WHAT THE TASK REQUIRES >>
Give back exactly the stretch of data below from the line holding "Image resolution: width=430, height=1660." through the line holding "Home (51, 897)", both ends included, and leave the remaining lines out.
======== SUPPLIED ENTRIES ========
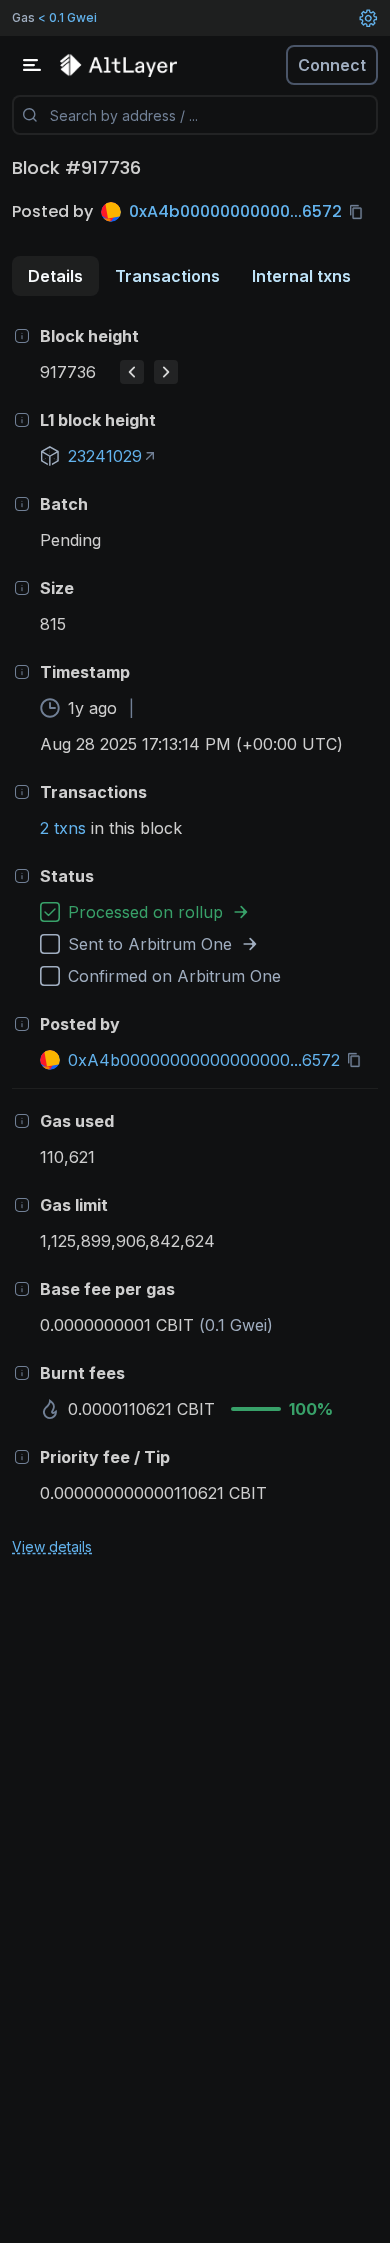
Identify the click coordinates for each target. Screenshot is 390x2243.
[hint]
========
======== SUPPLIED ENTRIES ========
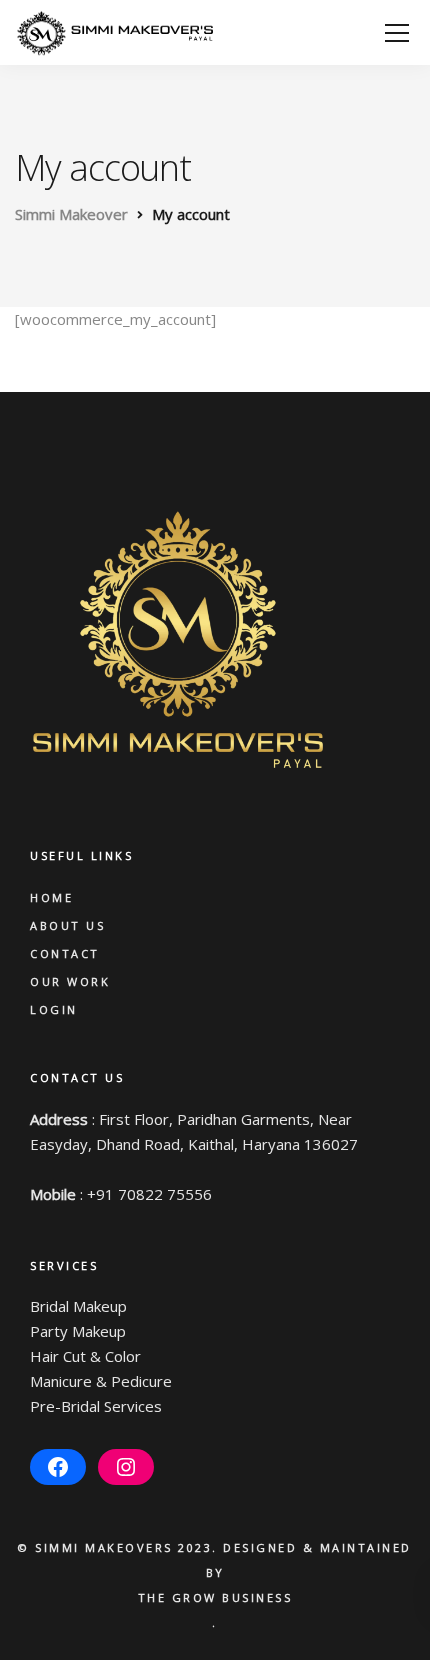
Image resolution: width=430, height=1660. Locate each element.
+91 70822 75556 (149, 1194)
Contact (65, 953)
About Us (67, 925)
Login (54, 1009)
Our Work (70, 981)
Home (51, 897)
========
ANSWER BELOW >>
Image resolution: width=430, height=1660. Locate each element.
+91 70822 75556 (149, 1194)
Contact (65, 953)
About Us (67, 925)
Login (54, 1009)
Our Work (70, 981)
Home (51, 897)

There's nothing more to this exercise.